As if the dominion of morality were not a complete dominion of the sacred, a "hierarchy."

     So we may here mention by the way that rationalist movement which, after theologians had long insisted that only faith was capable of grasping religious truths, that only to believers did God reveal himself, and that therefore only the heart, the feelings, the believing fancy was religious, broke out with the assertion that the "natural understanding," human reason, was also capable of discerning God. What does that mean but that the reason laid claim to be the same visionary as the fancy?17 In this sense Reimarus wrote his Most Notable Truths of Natural Religion. It had to come to this -- that the whole man with all his faculties was found to be religious; heart and affections, understanding and reason, feeling, knowledge, and will -- in short, everything in man -- appeared religious.

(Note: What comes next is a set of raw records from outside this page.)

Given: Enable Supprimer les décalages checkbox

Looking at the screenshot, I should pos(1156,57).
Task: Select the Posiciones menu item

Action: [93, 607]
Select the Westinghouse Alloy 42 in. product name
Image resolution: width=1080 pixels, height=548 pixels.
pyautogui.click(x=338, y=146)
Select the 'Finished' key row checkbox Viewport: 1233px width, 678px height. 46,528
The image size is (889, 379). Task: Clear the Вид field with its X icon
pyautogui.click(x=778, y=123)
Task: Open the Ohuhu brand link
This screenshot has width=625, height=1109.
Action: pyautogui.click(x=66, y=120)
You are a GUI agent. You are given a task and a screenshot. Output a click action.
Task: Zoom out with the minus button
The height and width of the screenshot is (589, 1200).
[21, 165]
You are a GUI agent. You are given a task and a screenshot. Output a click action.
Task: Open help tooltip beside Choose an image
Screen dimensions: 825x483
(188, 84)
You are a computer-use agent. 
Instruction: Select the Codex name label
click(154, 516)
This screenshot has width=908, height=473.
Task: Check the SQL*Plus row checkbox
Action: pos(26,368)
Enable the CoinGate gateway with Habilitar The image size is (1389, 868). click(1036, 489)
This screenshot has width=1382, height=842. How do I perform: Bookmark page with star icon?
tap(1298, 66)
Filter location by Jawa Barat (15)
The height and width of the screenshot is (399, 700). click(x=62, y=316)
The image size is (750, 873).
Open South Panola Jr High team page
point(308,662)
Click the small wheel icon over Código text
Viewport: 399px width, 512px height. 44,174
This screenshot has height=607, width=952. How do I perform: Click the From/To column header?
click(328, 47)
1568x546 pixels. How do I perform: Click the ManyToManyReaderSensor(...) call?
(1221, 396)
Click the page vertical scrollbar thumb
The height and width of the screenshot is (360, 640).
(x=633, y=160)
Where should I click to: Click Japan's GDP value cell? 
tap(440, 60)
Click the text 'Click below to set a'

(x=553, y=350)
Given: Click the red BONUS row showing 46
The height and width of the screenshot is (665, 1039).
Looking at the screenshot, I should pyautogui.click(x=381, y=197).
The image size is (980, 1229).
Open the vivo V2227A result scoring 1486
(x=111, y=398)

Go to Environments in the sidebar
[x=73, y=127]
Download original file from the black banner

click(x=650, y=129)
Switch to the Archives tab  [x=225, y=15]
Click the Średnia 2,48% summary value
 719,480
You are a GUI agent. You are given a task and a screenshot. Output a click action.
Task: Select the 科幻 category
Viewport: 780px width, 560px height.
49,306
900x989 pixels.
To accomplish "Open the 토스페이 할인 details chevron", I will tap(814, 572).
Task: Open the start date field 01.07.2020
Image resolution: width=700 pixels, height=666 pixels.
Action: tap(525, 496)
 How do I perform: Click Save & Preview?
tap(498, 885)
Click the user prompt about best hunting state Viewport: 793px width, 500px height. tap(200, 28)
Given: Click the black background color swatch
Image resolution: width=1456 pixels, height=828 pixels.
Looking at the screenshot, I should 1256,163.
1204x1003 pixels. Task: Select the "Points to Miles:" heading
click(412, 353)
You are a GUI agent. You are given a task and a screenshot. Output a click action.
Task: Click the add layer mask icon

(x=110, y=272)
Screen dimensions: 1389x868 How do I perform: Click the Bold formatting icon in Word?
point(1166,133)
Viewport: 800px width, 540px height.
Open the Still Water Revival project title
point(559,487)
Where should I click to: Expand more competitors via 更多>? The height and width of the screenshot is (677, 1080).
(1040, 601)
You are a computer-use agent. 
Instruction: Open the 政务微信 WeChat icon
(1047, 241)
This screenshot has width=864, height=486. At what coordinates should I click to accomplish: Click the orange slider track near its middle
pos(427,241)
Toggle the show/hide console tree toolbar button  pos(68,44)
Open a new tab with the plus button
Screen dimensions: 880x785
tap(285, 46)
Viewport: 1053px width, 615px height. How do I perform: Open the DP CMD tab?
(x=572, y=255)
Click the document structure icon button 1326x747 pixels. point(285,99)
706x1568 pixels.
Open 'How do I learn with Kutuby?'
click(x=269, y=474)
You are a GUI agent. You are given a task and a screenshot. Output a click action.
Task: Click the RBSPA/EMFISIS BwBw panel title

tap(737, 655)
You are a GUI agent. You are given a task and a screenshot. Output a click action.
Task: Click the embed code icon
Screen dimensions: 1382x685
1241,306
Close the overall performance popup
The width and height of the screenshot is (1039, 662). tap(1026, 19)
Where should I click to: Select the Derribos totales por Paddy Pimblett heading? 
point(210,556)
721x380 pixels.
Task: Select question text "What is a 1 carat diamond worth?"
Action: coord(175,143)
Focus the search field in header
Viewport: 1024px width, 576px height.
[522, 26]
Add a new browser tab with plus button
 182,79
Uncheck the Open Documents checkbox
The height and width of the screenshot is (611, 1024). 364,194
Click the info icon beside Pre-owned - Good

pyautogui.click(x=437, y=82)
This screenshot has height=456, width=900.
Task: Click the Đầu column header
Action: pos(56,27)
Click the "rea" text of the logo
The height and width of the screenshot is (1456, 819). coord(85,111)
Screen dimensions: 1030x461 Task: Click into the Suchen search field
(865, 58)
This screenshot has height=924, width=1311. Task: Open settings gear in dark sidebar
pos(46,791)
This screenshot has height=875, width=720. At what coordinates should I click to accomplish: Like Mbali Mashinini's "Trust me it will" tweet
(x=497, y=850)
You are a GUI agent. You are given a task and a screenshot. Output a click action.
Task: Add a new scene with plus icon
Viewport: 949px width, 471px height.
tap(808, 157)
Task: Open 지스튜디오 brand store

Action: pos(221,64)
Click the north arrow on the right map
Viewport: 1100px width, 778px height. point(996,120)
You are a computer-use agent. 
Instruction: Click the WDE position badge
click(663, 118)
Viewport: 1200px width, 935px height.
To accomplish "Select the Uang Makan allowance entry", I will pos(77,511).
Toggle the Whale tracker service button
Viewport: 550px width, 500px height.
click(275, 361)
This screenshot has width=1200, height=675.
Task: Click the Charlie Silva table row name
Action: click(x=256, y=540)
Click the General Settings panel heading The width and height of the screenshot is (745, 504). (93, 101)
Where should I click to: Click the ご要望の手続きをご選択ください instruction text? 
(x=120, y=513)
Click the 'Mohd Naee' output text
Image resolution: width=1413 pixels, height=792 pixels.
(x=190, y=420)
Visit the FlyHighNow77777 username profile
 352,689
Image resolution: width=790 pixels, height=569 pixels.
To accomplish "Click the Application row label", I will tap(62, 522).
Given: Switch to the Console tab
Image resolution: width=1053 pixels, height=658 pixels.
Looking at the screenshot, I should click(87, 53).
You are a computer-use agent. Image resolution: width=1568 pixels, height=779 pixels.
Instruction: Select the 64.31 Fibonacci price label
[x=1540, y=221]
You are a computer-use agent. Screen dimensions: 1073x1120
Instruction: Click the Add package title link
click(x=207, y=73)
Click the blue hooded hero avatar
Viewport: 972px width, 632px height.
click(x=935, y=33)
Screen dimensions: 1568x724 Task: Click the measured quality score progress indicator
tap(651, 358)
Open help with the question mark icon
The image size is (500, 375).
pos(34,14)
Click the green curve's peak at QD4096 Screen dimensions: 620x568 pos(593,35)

Hegel has shown that even philosophy is religious. And what is not called religion today? The "religion of love," the "religion of freedom," "political religion" -- in short, every enthusiasm. So it is, too, in fact.

     To this day we use the Romance word "religion," which expresses the concept of a condition of being bound. To be sure, we remain bound, so far as religion takes possession of our inward parts; but is the mind also bound? On the contrary, that is free, is sole lord, is not our mind, but absolute. Therefore the correct affirmative translation of the word religion would be "freedom of mind"! In whomsoever the mind is free, he is religious in just the same way as he in whom the senses have free course is called a sensual man. The mind binds the former, the desires the latter. Religion, therefore, is boundness or religion with reference to me -- I am bound; it is freedom with reference to the mind -- the mind is free, or has freedom of mind. Many know from experience how hard it is on us when the desires run away with us, free and unbridled; but that the free mind, splendid intellectuality, enthusiasm for intellectual interests, or however this jewel may in the most various phrase be named, brings us into yet more grievous straits than even the wildest impropriety, people will not perceive; nor can they perceive it without being consciously egoists.

     Reimarus, and all who have shown that our reason, our heart, etc., also lead to God, have therewithal shown that we are possessed through and through. To be sure, they vexed the theologians, from whom they took away the prerogative of religious exaltation; but for religion, for freedom of mind, they thereby conquered yet more ground. For, when the mind is no longer limited to feeling or faith, but also, as understanding, reason, and thought in general, belongs to itself the mind -- when therefore, it may take part in the spiritual18 and heavenly truths in the form of understanding, as well as in its other forms -- then the whole mind is occupied only with spiritual things, i. e., with itself, and is therefore free. Now we are so through-and-through religious that "jurors," i.e. "sworn men," condemn us to death, and every policeman, as a good Christian, takes us to the lock-up by virtue of an "oath of office."

     Morality could not come into opposition with piety till after the time when in general the boisterous hate of everything that looked like an "order" (decrees, commandments, etc.) spoke out in revolt, and the personal "absolute lord" was scoffed at and persecuted; consequently it could arrive at independence only through liberalism, whose first form acquired significance in the world's history as "citizenship," and weakened the specifically religious powers (see "Liberalism" below). For, when morality not merely goes alongside of piety, but stands on feet of its own, then its principle lies no longer in the divine commandments, but in the law of reason, from which the commandments, so far as they are still to remain valid, must first await justification for their validity. In the law of reason man determines himself out of himself, for "Man" is rational, and out of the "essence of Man" those laws follow of necessity. Piety and morality part company in this -- that the former makes God the law-giver, the latter Man.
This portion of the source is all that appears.